In the entries below, find the line containing "Image resolution: width=332". Copy it and all lines after it, exactly, through the end.

Data supplied: Begin

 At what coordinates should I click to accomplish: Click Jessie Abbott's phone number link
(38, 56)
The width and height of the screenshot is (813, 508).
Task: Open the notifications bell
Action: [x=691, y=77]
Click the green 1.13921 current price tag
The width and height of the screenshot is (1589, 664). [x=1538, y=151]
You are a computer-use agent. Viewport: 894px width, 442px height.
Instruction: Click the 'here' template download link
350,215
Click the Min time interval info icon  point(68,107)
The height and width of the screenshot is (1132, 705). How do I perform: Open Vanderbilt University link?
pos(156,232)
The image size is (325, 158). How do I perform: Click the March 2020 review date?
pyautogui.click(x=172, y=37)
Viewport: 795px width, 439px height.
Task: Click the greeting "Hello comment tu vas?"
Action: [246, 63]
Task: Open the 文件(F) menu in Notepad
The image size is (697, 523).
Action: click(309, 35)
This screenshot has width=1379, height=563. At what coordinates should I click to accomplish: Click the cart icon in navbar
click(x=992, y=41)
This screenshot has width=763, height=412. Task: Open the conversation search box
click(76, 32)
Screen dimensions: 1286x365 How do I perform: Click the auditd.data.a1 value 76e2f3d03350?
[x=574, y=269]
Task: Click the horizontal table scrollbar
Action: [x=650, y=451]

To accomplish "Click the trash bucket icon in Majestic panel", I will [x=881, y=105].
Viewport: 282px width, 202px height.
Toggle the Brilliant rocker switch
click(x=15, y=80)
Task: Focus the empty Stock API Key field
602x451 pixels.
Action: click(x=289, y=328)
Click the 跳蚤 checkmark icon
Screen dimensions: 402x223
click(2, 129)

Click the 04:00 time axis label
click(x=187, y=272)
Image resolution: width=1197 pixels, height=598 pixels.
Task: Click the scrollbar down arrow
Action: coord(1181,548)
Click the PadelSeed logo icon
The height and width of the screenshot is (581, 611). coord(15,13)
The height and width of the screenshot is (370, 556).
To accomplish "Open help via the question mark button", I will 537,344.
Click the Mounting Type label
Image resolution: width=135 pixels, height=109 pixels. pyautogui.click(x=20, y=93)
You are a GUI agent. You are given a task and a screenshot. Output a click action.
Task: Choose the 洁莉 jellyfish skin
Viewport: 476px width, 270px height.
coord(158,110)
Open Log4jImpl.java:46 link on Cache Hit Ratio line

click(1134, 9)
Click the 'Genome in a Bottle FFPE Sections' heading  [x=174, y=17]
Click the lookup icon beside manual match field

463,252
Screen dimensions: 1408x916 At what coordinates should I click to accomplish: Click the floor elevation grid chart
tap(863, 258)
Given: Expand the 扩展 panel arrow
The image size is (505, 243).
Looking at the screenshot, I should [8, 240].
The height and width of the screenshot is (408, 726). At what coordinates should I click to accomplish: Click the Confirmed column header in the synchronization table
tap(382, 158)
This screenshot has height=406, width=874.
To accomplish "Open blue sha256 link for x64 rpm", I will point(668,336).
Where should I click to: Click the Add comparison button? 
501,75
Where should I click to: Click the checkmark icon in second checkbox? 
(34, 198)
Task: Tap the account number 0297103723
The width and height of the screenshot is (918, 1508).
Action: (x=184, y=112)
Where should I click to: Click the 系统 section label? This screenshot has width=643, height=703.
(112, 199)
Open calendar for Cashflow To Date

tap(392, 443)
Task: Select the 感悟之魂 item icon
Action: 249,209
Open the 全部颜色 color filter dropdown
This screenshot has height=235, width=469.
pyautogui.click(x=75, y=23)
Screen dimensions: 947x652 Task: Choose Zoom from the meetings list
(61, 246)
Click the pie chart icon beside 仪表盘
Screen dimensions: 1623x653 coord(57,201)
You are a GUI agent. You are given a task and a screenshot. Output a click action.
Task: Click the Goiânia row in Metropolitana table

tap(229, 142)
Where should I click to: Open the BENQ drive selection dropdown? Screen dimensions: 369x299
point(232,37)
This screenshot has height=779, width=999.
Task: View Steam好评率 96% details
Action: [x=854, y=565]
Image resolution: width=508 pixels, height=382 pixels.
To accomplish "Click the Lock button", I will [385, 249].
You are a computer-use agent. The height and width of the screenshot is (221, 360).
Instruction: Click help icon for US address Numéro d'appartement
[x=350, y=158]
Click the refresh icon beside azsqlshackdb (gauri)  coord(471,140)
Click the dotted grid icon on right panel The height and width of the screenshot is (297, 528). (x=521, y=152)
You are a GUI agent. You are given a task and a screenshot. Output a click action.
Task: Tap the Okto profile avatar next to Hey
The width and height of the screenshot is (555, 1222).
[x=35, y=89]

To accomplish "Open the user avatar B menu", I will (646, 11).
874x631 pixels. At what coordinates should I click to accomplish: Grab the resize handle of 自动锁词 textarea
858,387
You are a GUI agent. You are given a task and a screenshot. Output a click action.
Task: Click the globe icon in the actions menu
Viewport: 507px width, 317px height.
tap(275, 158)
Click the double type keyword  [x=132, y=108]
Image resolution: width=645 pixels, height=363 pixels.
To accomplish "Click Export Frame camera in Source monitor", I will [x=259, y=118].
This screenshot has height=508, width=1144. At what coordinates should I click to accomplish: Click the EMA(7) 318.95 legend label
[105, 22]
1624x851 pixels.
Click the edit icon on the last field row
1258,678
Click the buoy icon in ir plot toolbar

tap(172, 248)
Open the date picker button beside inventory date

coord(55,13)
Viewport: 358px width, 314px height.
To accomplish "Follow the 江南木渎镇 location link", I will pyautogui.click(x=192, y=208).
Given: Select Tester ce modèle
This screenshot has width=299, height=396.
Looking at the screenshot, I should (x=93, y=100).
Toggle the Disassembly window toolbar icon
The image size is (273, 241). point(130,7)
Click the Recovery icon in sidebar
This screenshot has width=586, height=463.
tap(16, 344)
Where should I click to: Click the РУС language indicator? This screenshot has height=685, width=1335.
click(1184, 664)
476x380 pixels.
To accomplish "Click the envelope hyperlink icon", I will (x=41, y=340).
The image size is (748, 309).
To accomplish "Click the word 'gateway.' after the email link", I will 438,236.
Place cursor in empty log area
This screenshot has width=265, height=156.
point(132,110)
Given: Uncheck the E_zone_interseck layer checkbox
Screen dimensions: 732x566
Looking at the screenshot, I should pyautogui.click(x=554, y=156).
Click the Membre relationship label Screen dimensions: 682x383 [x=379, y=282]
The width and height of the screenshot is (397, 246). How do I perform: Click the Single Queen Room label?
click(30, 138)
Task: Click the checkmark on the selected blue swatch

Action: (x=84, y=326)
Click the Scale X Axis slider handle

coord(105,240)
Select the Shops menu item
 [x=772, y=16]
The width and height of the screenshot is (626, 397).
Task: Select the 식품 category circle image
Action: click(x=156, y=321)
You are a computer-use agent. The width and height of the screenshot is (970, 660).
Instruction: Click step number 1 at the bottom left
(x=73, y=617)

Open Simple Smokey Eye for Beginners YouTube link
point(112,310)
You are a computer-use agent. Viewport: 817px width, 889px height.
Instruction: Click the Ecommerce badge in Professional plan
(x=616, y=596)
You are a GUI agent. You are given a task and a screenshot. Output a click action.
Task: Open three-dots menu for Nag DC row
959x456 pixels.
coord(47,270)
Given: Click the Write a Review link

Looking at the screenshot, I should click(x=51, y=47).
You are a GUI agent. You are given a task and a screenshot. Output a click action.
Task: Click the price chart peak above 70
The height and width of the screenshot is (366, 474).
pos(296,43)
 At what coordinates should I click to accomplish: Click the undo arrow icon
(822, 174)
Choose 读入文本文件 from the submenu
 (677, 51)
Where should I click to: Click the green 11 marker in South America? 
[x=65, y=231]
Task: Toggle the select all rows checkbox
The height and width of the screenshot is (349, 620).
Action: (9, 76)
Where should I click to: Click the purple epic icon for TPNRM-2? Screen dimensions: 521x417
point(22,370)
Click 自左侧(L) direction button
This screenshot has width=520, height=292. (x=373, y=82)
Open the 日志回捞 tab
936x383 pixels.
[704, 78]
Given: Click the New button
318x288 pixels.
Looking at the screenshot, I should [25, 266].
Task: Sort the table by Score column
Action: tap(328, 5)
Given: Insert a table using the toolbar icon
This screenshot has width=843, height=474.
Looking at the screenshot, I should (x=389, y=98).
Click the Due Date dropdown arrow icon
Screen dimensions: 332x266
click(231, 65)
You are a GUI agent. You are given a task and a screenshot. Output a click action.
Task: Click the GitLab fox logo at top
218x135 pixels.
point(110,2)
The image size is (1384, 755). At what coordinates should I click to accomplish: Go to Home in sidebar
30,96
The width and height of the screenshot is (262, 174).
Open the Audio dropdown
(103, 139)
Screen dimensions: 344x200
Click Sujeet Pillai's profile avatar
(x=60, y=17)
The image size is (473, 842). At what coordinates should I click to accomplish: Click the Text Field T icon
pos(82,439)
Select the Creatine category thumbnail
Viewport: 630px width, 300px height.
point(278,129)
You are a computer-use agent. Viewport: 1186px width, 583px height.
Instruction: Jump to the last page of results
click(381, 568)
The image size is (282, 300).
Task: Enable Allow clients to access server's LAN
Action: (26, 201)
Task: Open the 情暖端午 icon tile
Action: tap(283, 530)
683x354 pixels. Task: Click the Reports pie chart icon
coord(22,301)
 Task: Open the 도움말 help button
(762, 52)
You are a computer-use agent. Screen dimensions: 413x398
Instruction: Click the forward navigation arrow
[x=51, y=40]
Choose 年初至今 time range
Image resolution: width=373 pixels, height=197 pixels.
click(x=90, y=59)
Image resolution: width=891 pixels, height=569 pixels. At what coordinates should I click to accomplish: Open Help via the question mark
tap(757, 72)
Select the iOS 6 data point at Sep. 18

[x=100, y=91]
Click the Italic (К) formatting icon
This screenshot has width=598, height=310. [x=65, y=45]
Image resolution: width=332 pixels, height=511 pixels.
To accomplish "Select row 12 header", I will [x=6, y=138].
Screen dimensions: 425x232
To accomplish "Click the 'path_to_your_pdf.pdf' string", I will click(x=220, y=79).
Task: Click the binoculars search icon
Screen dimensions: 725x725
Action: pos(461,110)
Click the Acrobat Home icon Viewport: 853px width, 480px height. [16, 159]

Data supplied: End

*Exercise answer*:
Image resolution: width=332 pixels, height=511 pixels.
To accomplish "Select row 12 header", I will [x=6, y=138].
Screen dimensions: 425x232
To accomplish "Click the 'path_to_your_pdf.pdf' string", I will click(x=220, y=79).
Task: Click the binoculars search icon
Screen dimensions: 725x725
Action: pos(461,110)
Click the Acrobat Home icon Viewport: 853px width, 480px height. [16, 159]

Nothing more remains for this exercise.